[Un blocco di dati]
****

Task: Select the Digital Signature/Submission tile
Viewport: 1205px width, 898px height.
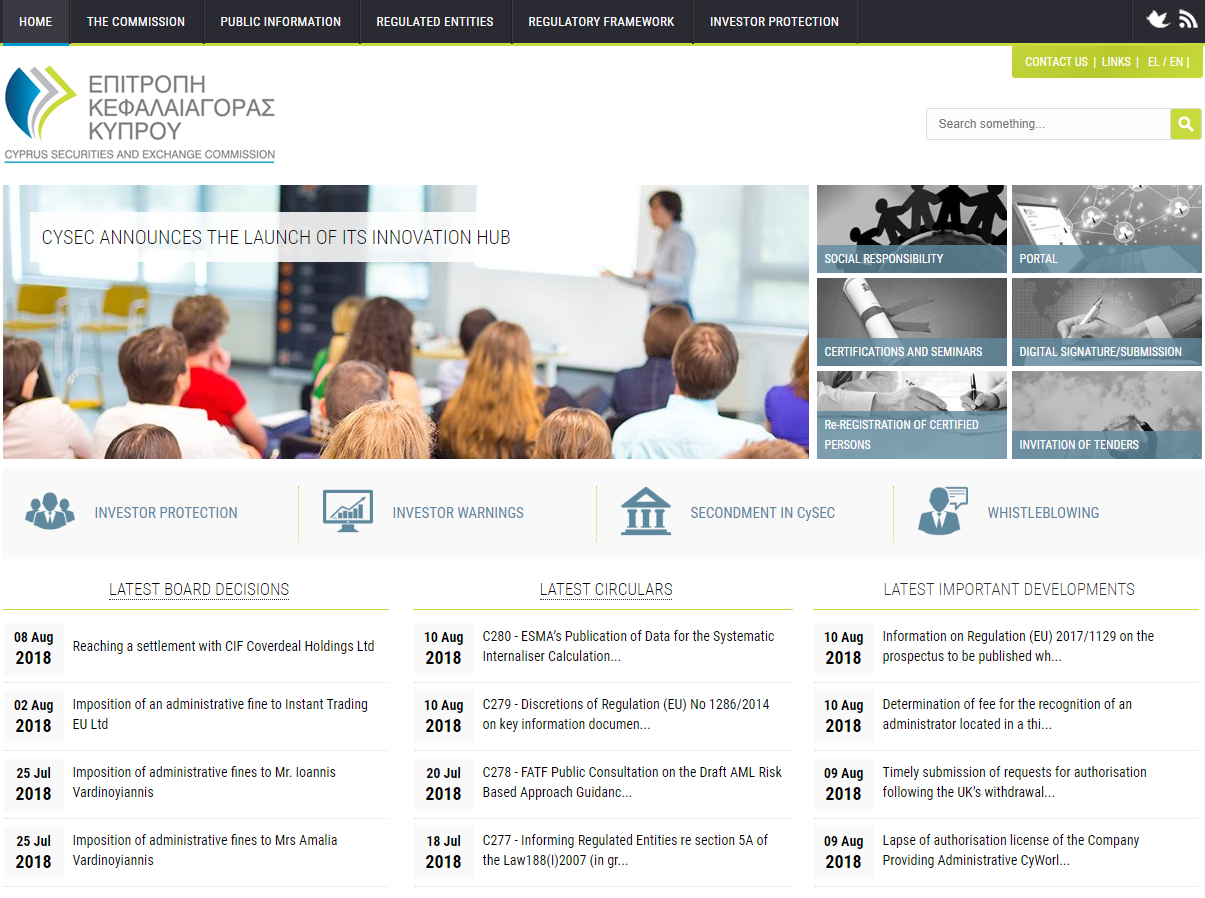Action: pyautogui.click(x=1106, y=322)
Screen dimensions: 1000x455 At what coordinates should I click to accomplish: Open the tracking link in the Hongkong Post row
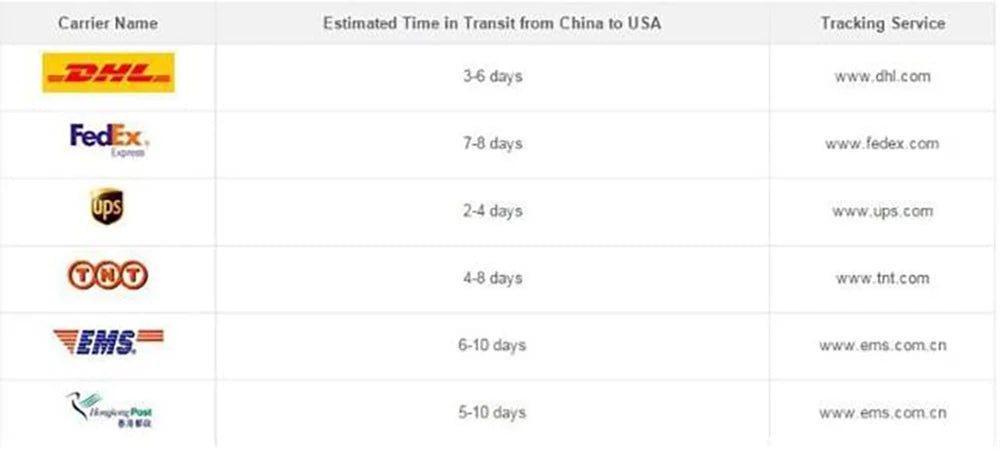pos(882,412)
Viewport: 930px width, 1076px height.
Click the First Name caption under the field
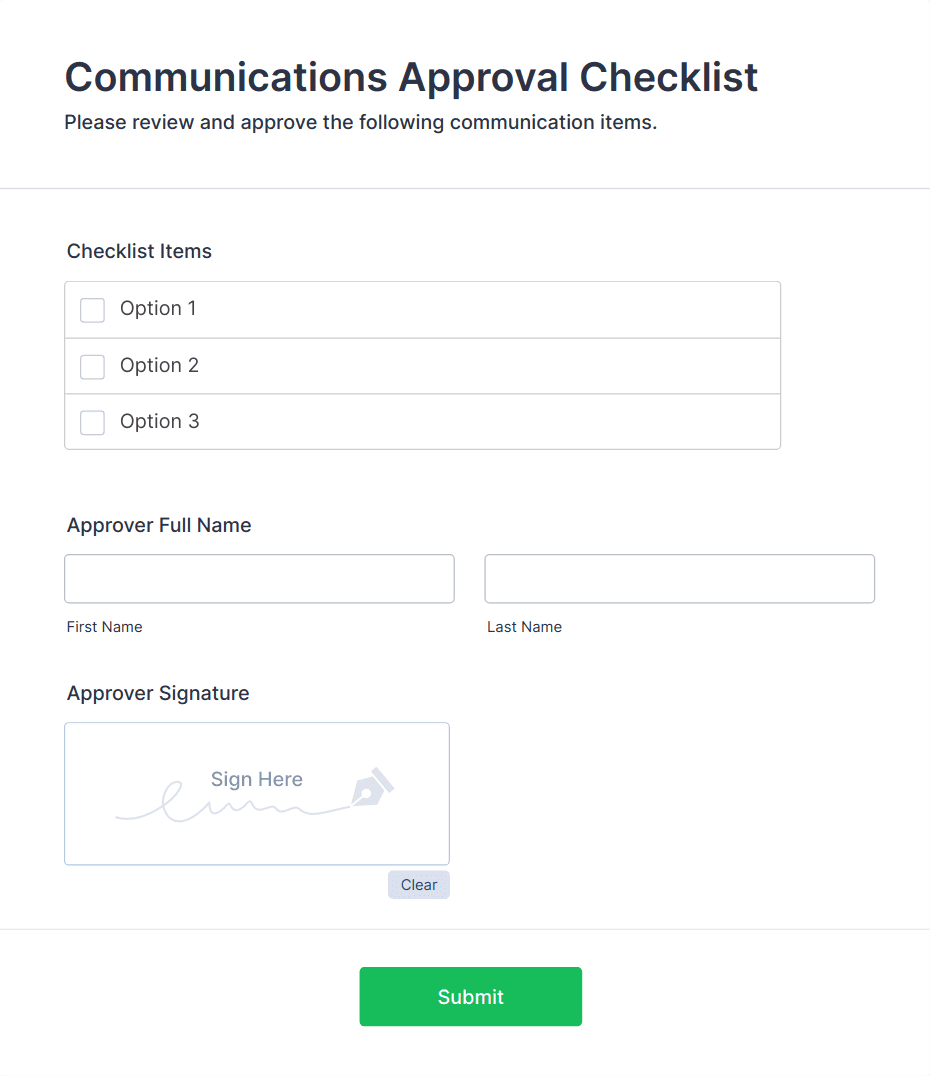pyautogui.click(x=104, y=627)
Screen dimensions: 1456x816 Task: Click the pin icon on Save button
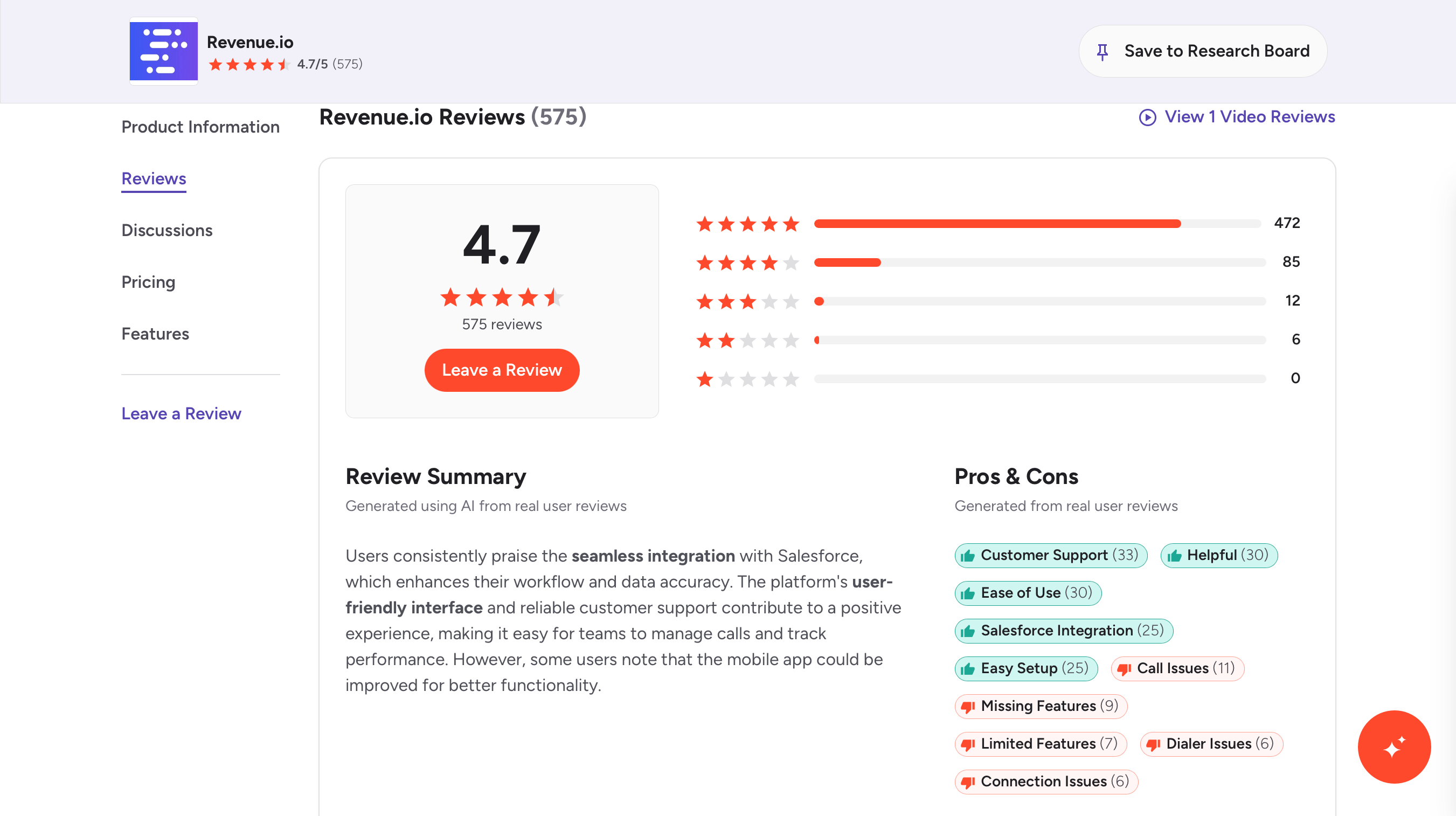(x=1101, y=51)
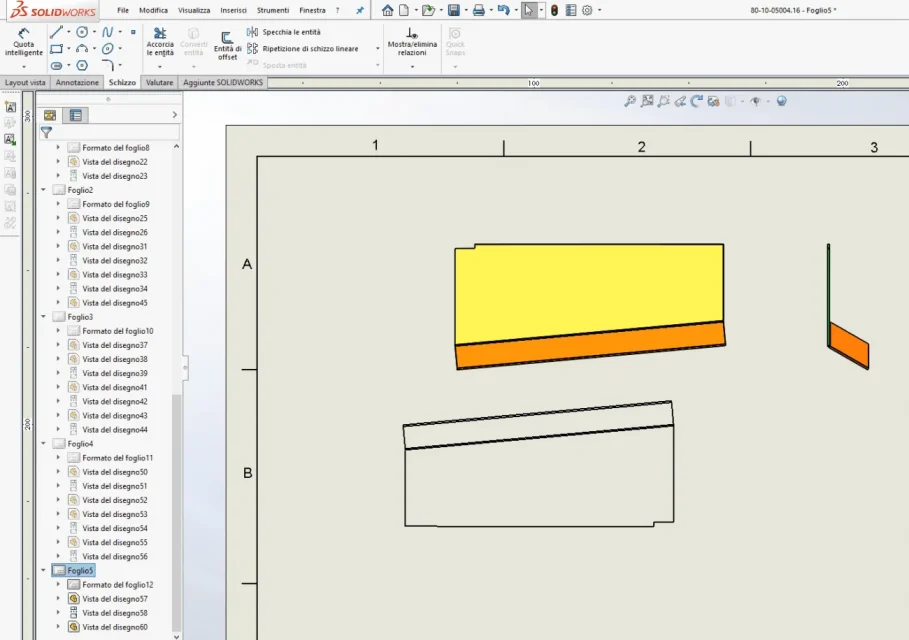Switch to the property list panel tab icon
909x640 pixels.
[x=75, y=115]
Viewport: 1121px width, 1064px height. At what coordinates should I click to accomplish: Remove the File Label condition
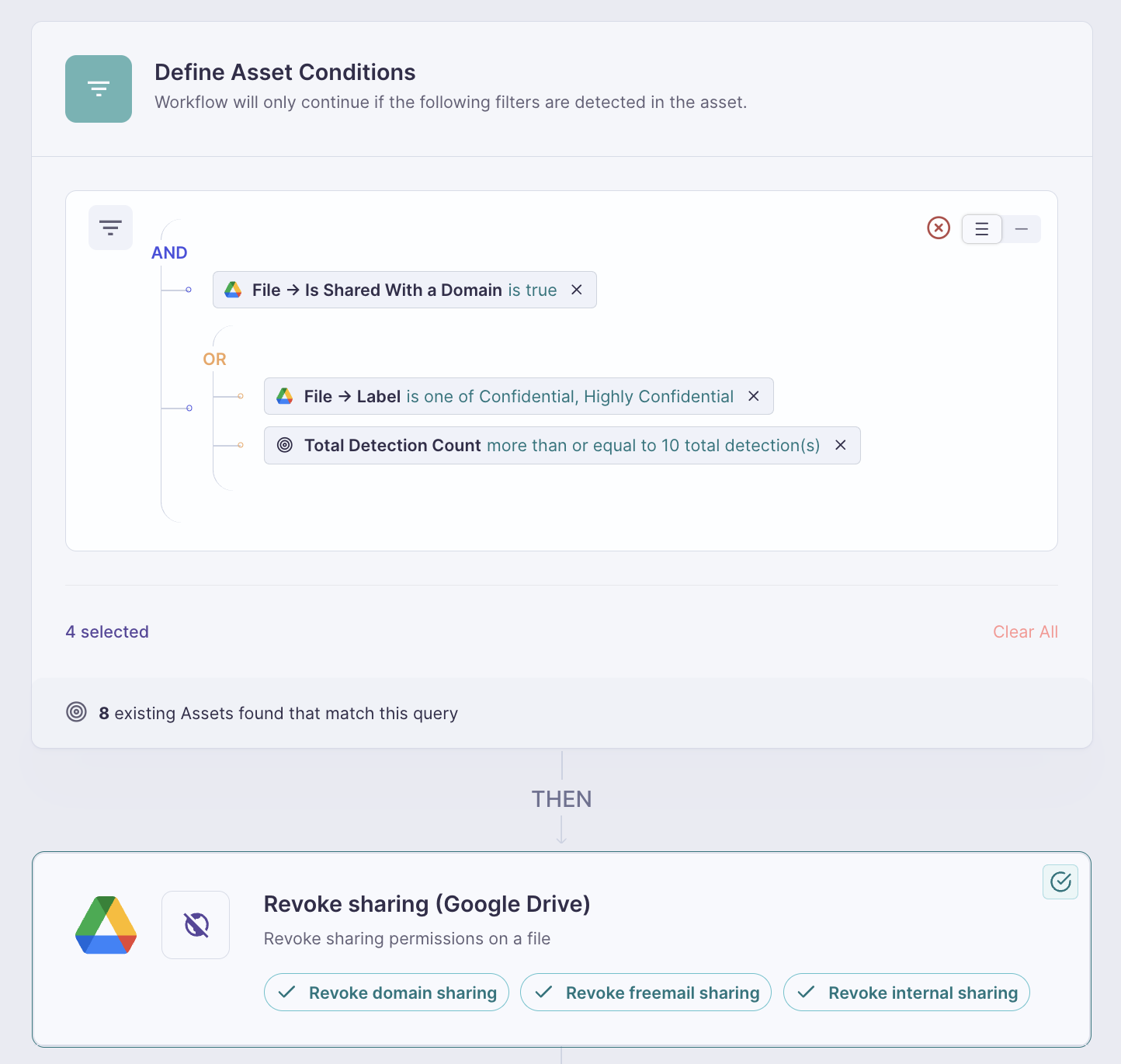(754, 396)
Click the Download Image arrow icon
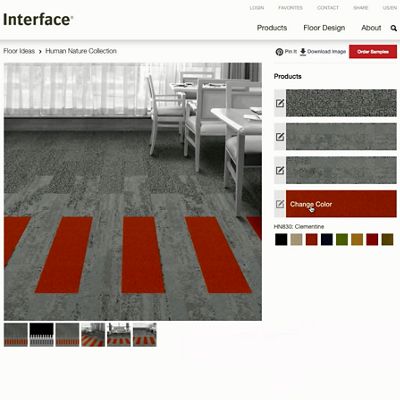The width and height of the screenshot is (400, 400). tap(303, 52)
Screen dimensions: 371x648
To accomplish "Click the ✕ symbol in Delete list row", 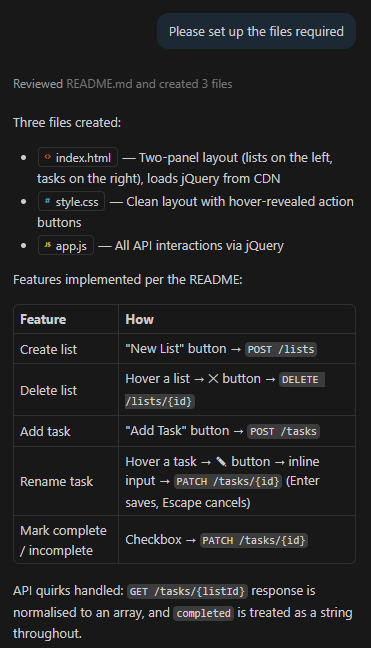I will (x=213, y=379).

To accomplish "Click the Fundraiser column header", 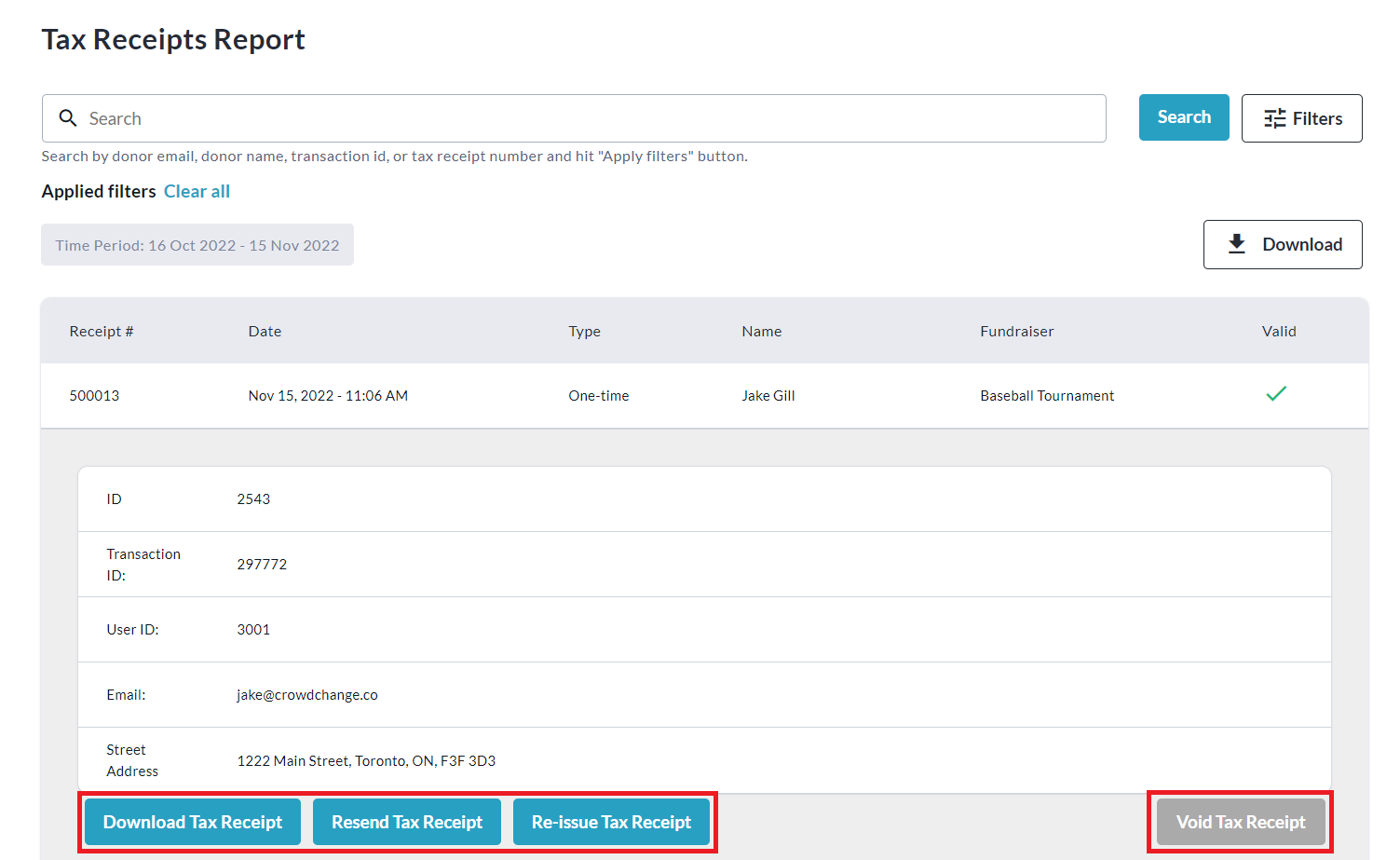I will [x=1016, y=332].
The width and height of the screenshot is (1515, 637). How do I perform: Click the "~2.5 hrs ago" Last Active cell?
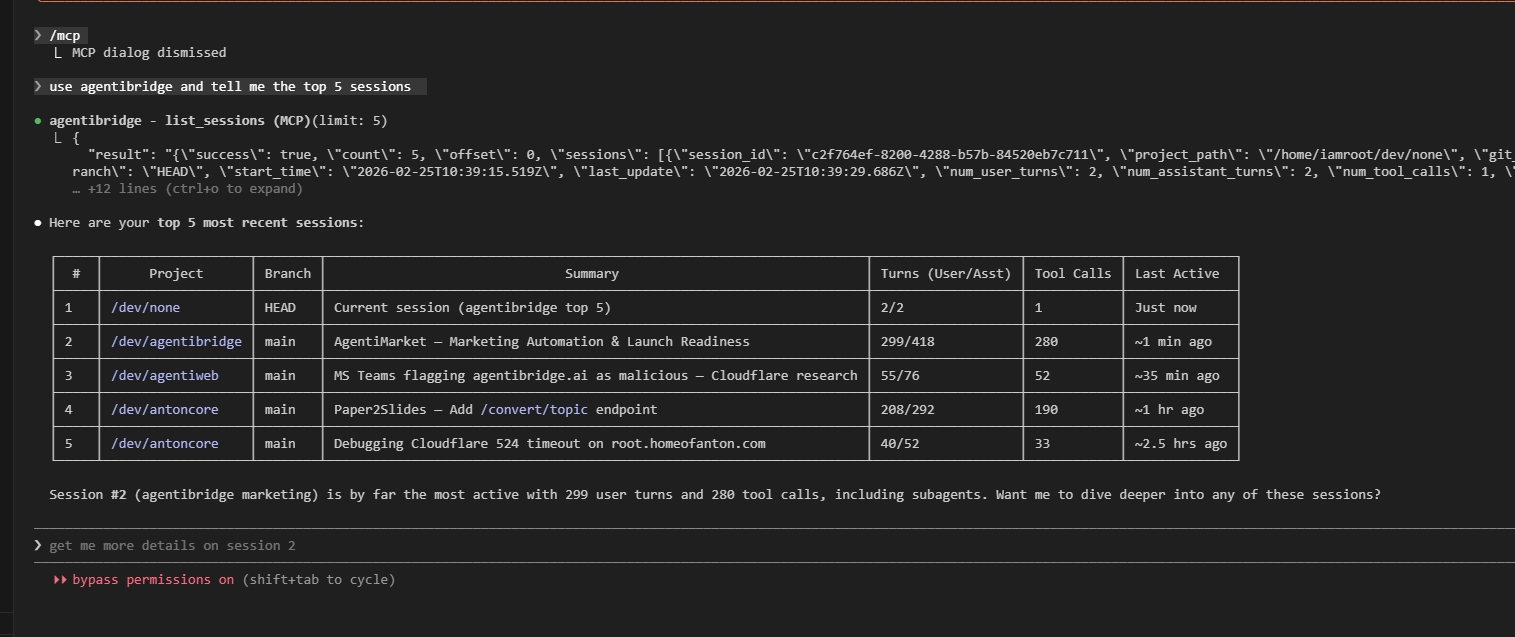pos(1180,443)
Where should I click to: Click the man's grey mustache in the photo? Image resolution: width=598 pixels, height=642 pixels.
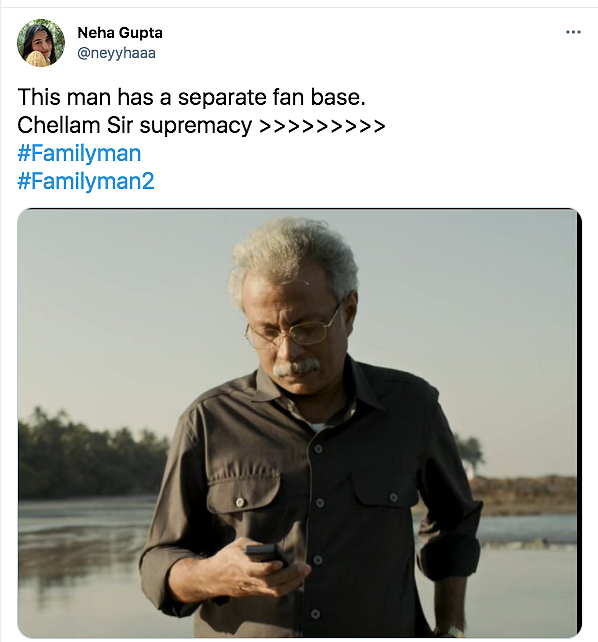click(296, 367)
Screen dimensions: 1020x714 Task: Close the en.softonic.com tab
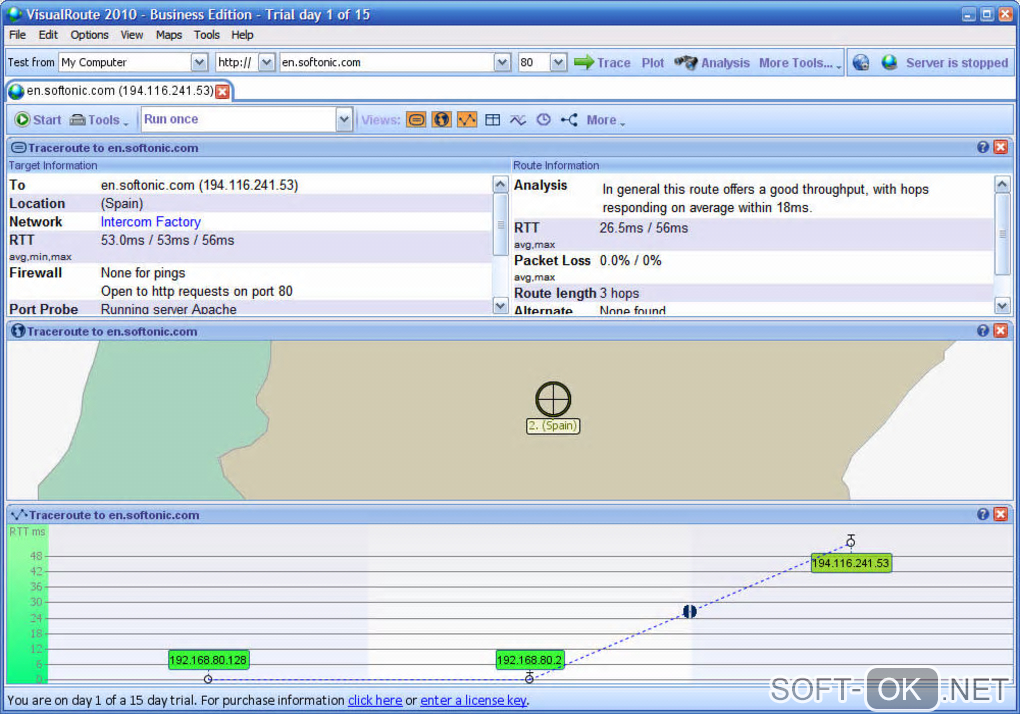click(x=222, y=91)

****

_Esercizio breve_:
Puoi formattare come elenco JSON di stringhe, una per riga e senza righe vuote, la parte del materiale che va dalla riga contenente "Screen dimensions: 1020x714" fino alla fine del materiale, estremi inclusi? Lascia fuori dalla risposta le immagini.

_Risposta finale_:
[
  "Screen dimensions: 1020x714 Task: Close the en.softonic.com tab",
  "click(x=222, y=91)"
]